Public event

Fellow travellers on diverging paths? German constitutional law and human rights

This event is hosted by the Centre for Fundamental Rights as part of the Fundamental Rights in Practice event series, in collaboration with the Student Advisory Board for the Centre for Fundamental Rights.

The German Basic Law is often portrayed as an answer to the atrocities of the 20th century, with the German Federal Constitutional Court (Bundesverfassungsgericht, BVerfG) emerging as a strong counter-majoritarian player thanks to its extensive rights jurisprudence. Does this perception, however, capture the Basic Law's complex genealogy, the self-understanding of its prime interpreters, and the surprisingly ambiguous relationship between the Basic Law, the European Treaties and the European Convention on Human Rights?

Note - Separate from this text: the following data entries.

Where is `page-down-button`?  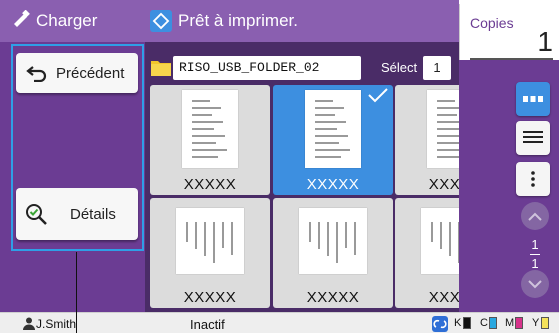
page-down-button is located at coordinates (535, 284).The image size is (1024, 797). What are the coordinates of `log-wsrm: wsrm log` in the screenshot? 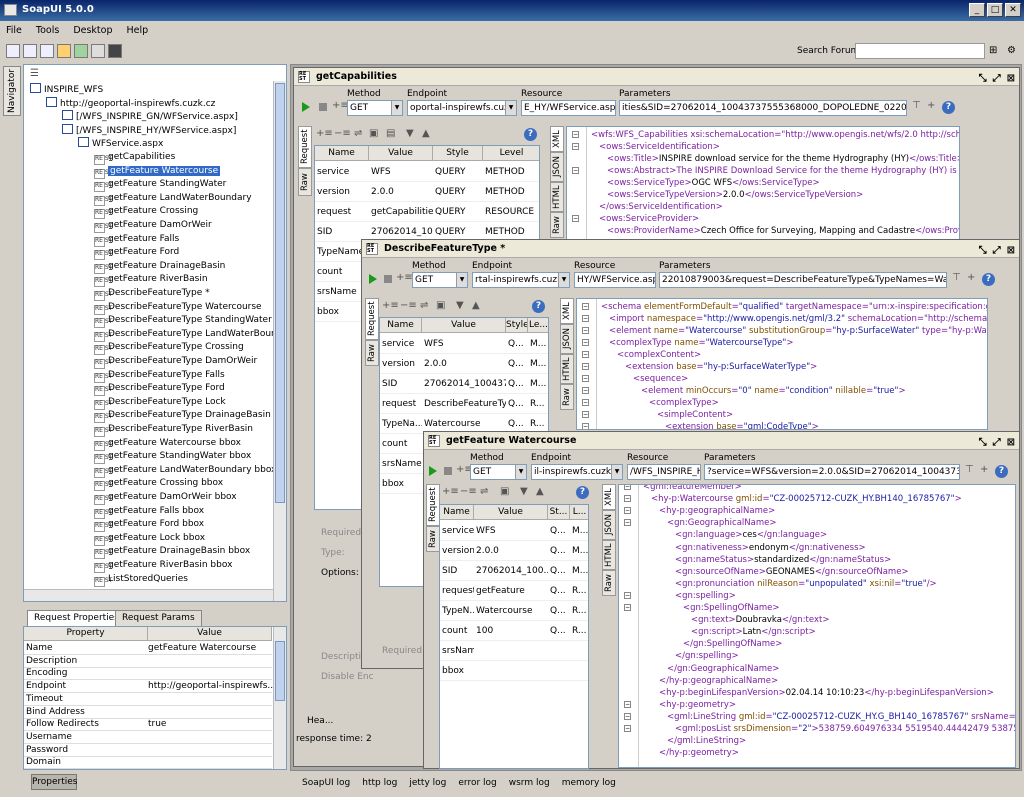 It's located at (530, 783).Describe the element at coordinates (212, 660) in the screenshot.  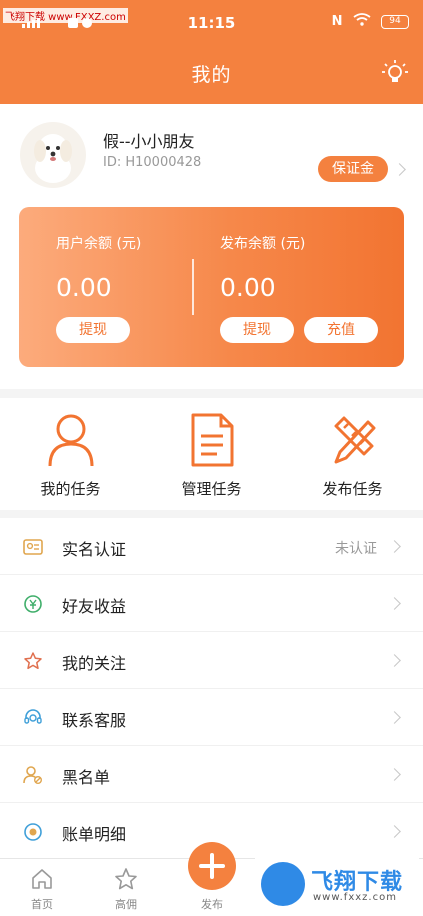
I see `menu-item-following: 我的关注` at that location.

This event will explore the relationship between the Basic Law and Human Rights, particularly the ECHR. Speakers Prof. Michaela Hailbronner and Prof. Başak Çalı will discuss the BVerfG’s constitutional jurisprudence, its “value-formalism” approach, and its potential resilience to constitutional capture by authoritarian groups as well as the stance adopted by the Court towards the European legal order and its implications for the defense of the rule of law and human rights on a European level.

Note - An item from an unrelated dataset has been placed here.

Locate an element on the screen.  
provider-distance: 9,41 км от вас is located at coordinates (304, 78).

Prior registration is required. Registered attendees will receive the dial-in details via e-mail prior to the event.
 

    Speakers

    Speaker

    • © JLU/Rolf K. Wegst

      Michaela Hailbronner is Professor of Public Law and Human Rights at the University of Giessen. Michaela completed two German law degrees at the University of Freiburg and the Kammergericht of Berlin before doing an LL.M. and a J.S.D. (doctorate) at Yale Law School (LL.M. 2010 and J.S.D. 2013). Previously, she worked at the Max Planck Institute for Comparative Public Law and International Law in Heidelberg (Germany), the University of Pretoria (South Africa), as a visiting professor at the University of Ottawa (Canada) and as a Senior Fellow at the University of Münster (Germany).

      © JLU/Rolf K. Wegst

    Discussant

    • Başak Çalı is Professor of International Law at the Hertie School and Co-Director of the School's Centre for Fundamental Rights. She is an expert in international law and institutions, international human rights law and policy. She has authored publications on theories of international law, the relationship between international law and domestic law, standards of review in international law, interpretation of human rights law, legitimacy of human rights courts, and implementation of human rights judgments. Çalı is the Chair of European Implementation Network and a Fellow of the Human Rights Centre of the University of Essex. She has acted as a Council of Europe expert on the European Convention on Human Rights since 2002.

    Chair

    • Malte Spielmann is a second year MPP student at the Hertie School and a member of the Student Advisory Board for the Centre for Fundamental Rights. He holds an LL.M. degree from SOAS, University of London and a B.A. in Politics and Law from the University of Münster. He is a graduate student assistant at the Max-Planck-Institute for Comparative Public Law and International Law. His personal research interests are the role of law in authoritarian systems, the European human rights regime, and the intersections of jurisprudence and critical theories.